Begin

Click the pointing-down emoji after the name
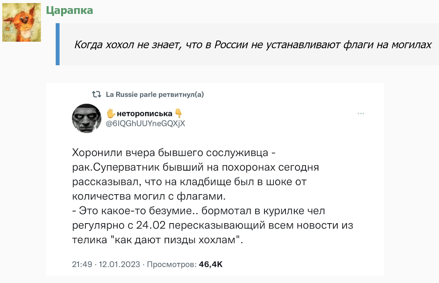 point(178,114)
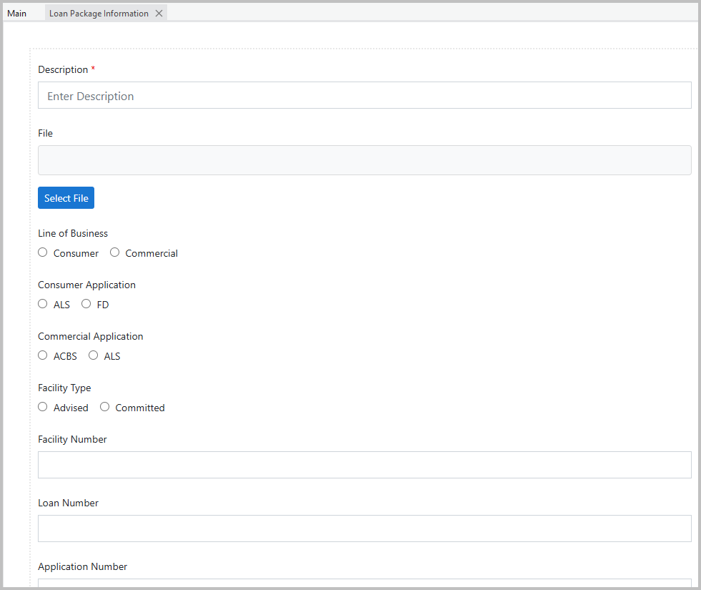Pick the Advised facility type
Viewport: 701px width, 590px height.
[43, 406]
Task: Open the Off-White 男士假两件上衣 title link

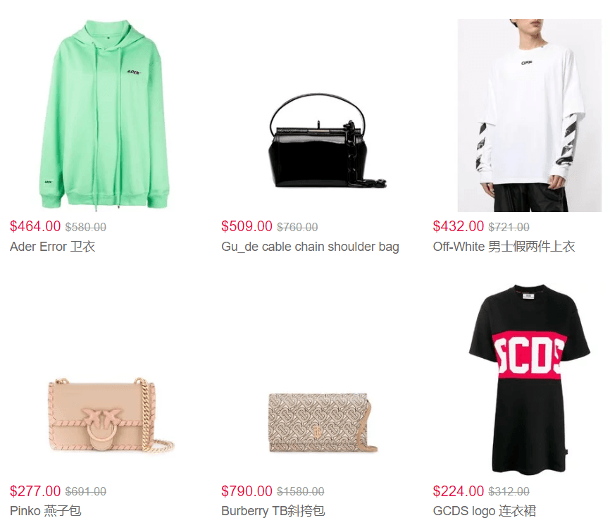Action: tap(504, 247)
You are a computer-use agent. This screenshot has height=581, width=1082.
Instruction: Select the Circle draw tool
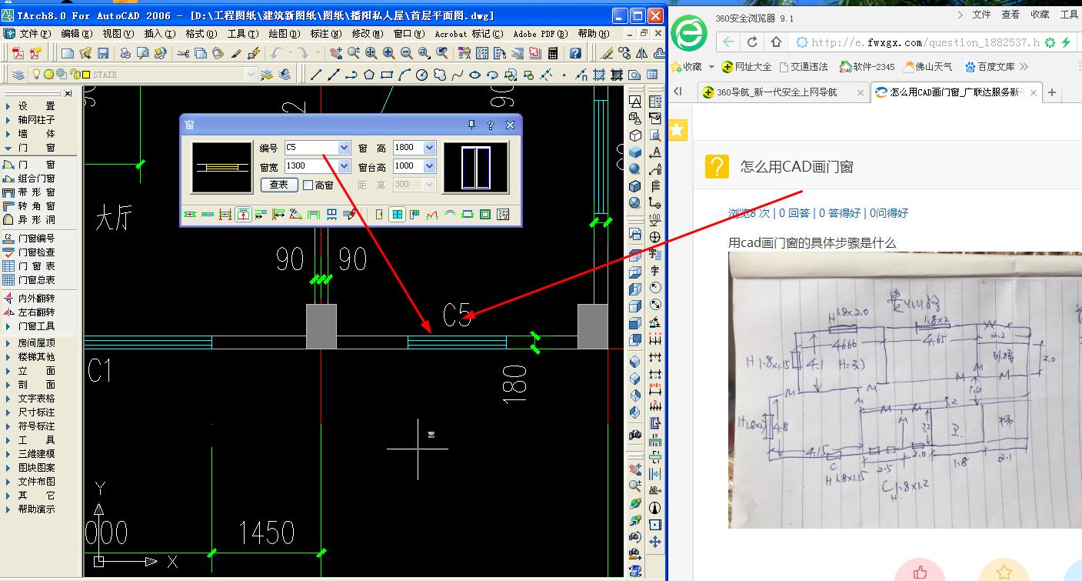point(421,75)
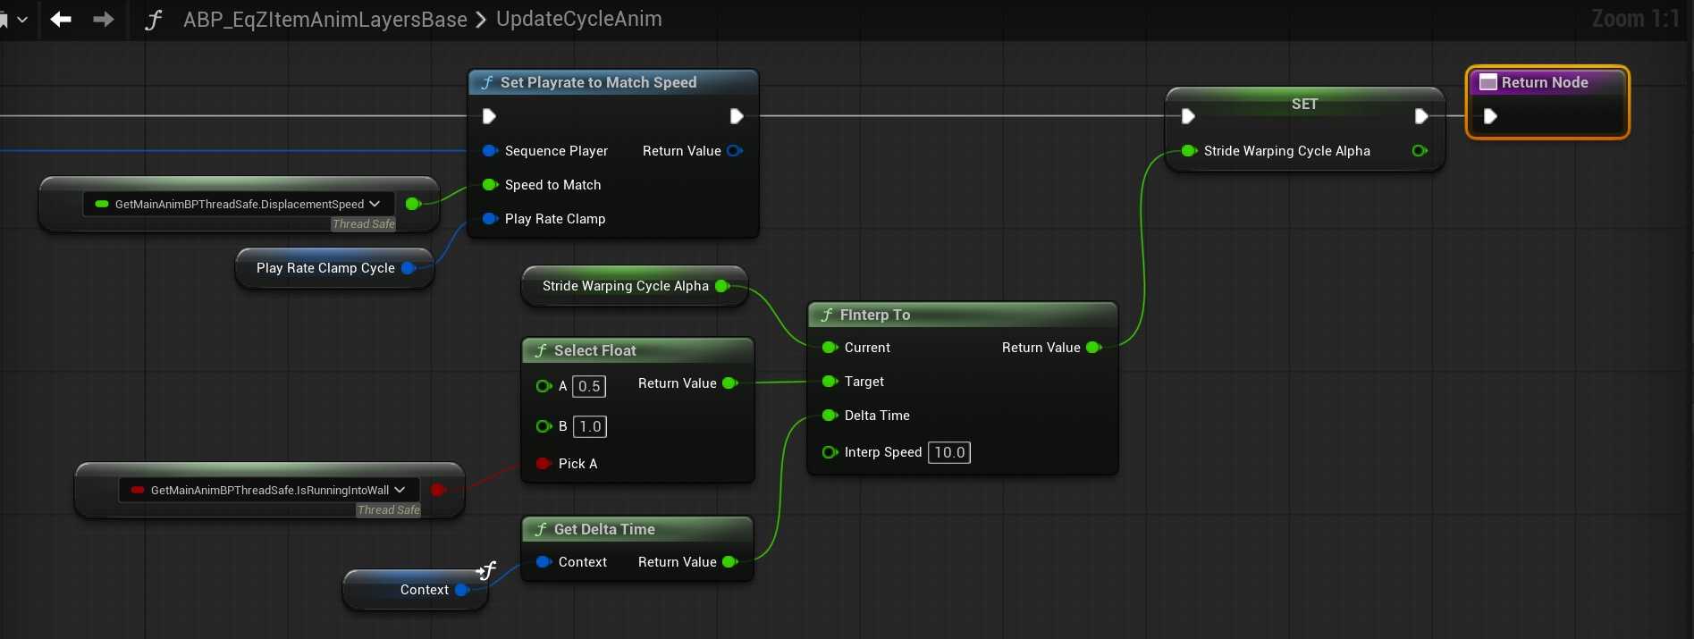Expand the bookmark dropdown arrow at top-left
This screenshot has width=1694, height=639.
tap(22, 19)
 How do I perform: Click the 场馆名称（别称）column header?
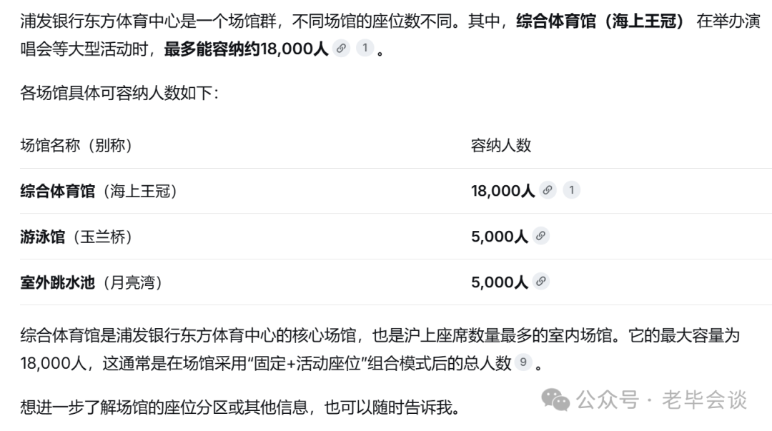pos(76,145)
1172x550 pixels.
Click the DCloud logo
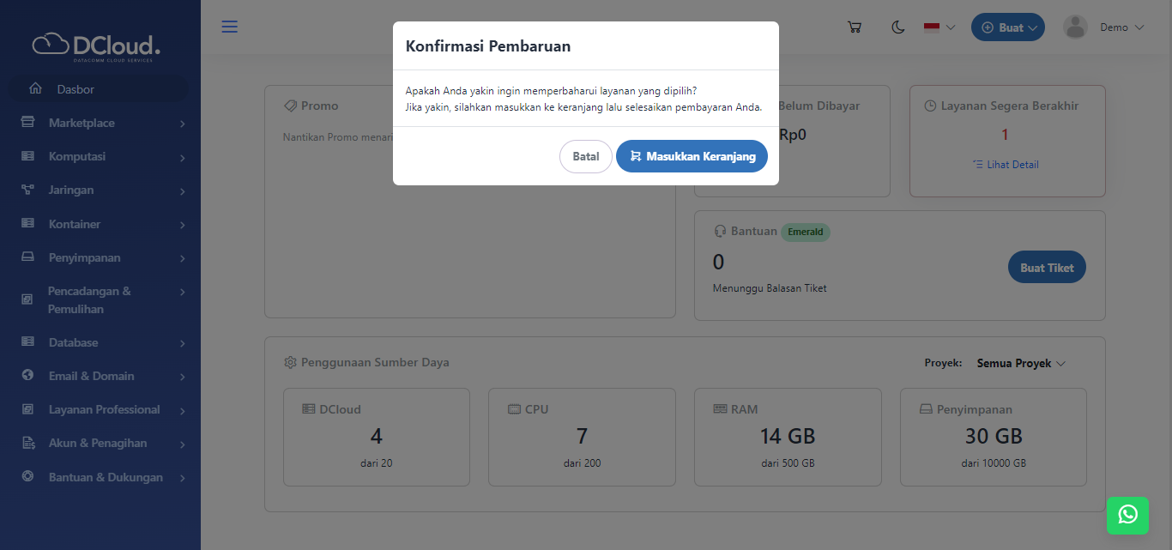(x=96, y=45)
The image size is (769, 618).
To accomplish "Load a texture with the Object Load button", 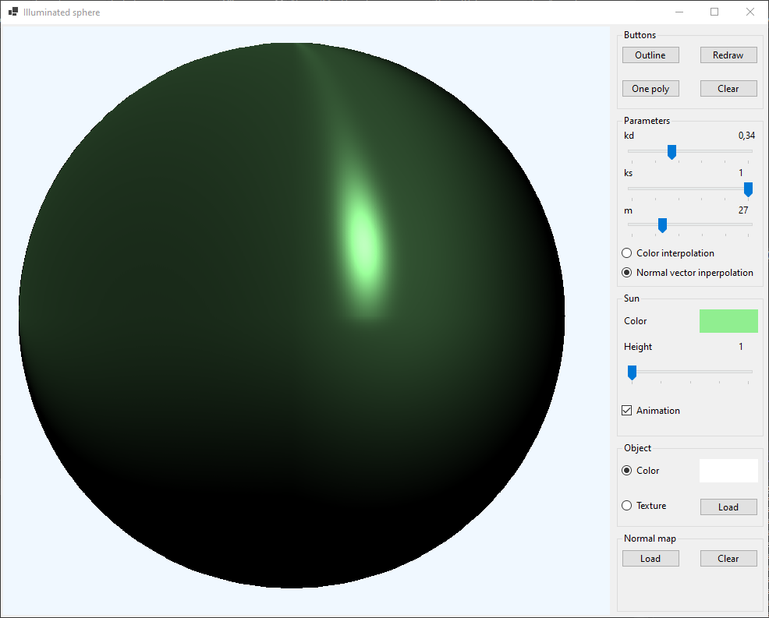I will 728,507.
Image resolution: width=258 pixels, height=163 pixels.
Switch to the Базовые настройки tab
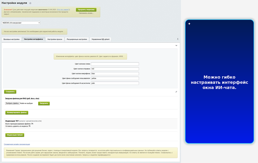11,39
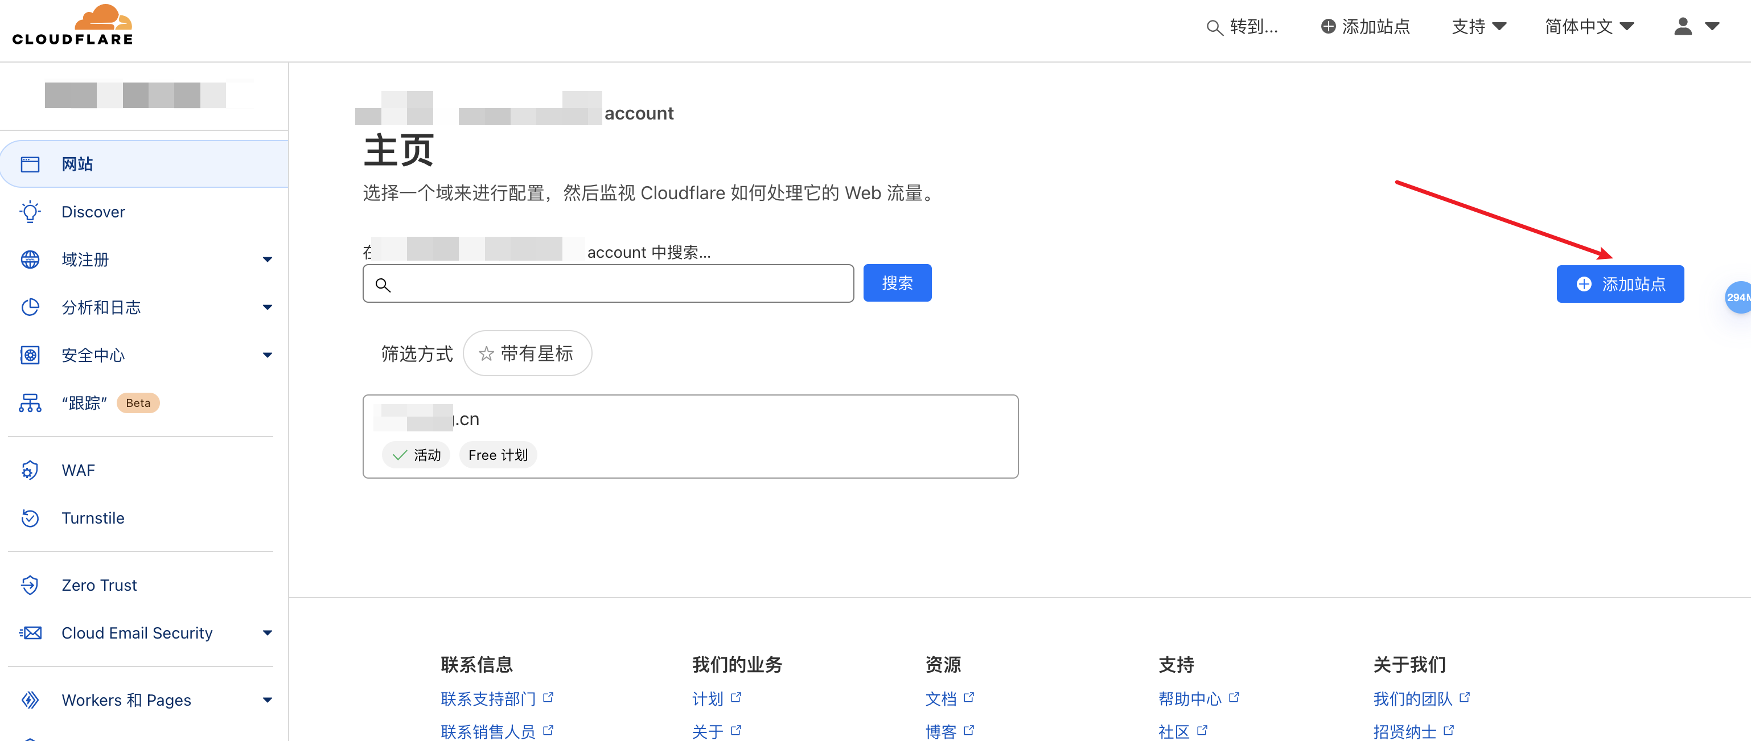Click the Discover section icon
The width and height of the screenshot is (1751, 741).
30,211
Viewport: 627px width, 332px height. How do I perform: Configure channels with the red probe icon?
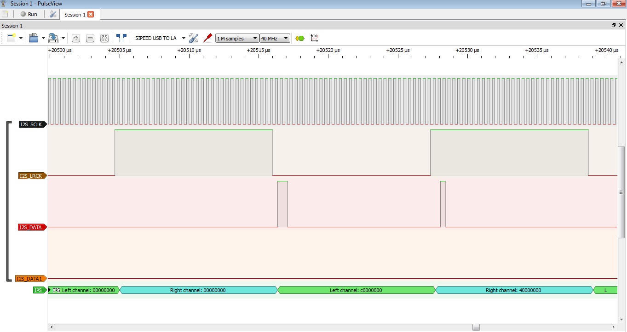[207, 38]
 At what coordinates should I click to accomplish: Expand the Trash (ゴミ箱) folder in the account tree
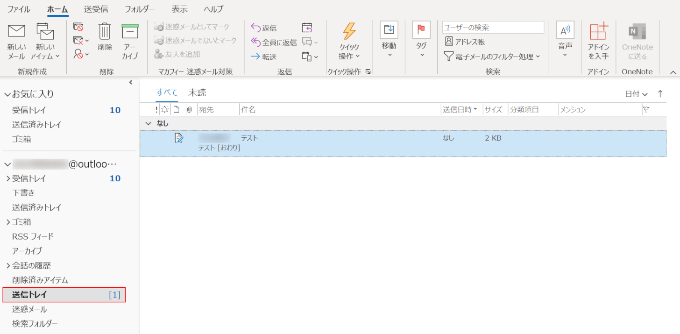[8, 222]
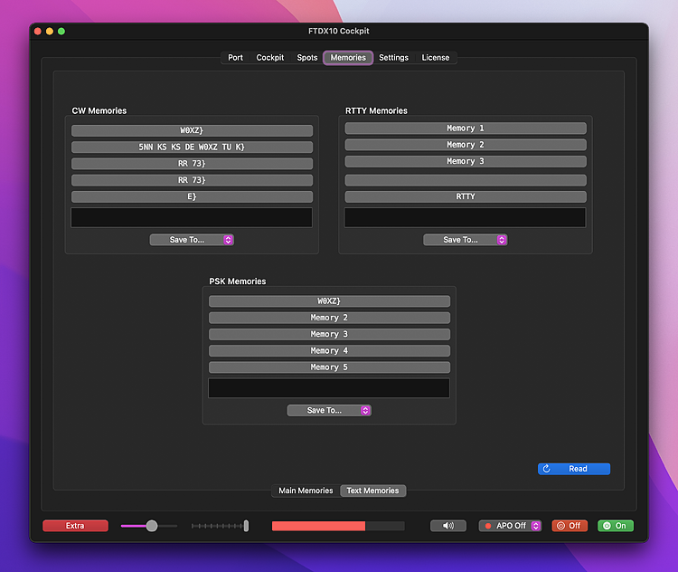Image resolution: width=678 pixels, height=572 pixels.
Task: Open the APO Off dropdown
Action: click(x=510, y=526)
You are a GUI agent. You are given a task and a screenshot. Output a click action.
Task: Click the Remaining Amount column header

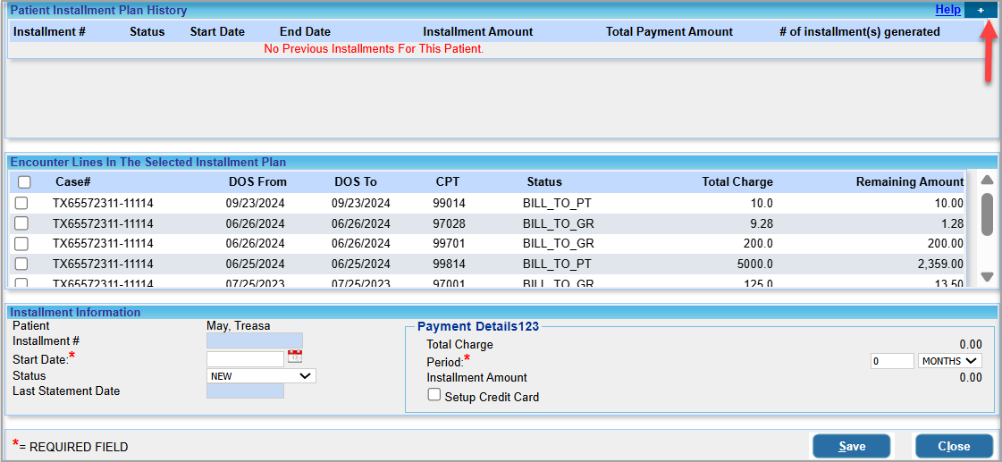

End

### EXERCISE AIM:
Locate every line of the listing that contains the word "Viewport" and copy each of those lines in full. Case counts.

### ANSWER FOR THE TASK:
Viewport: 701px width, 590px height.
Viewport: 627px width, 332px height. How do I perform: Configure channels with the red probe icon?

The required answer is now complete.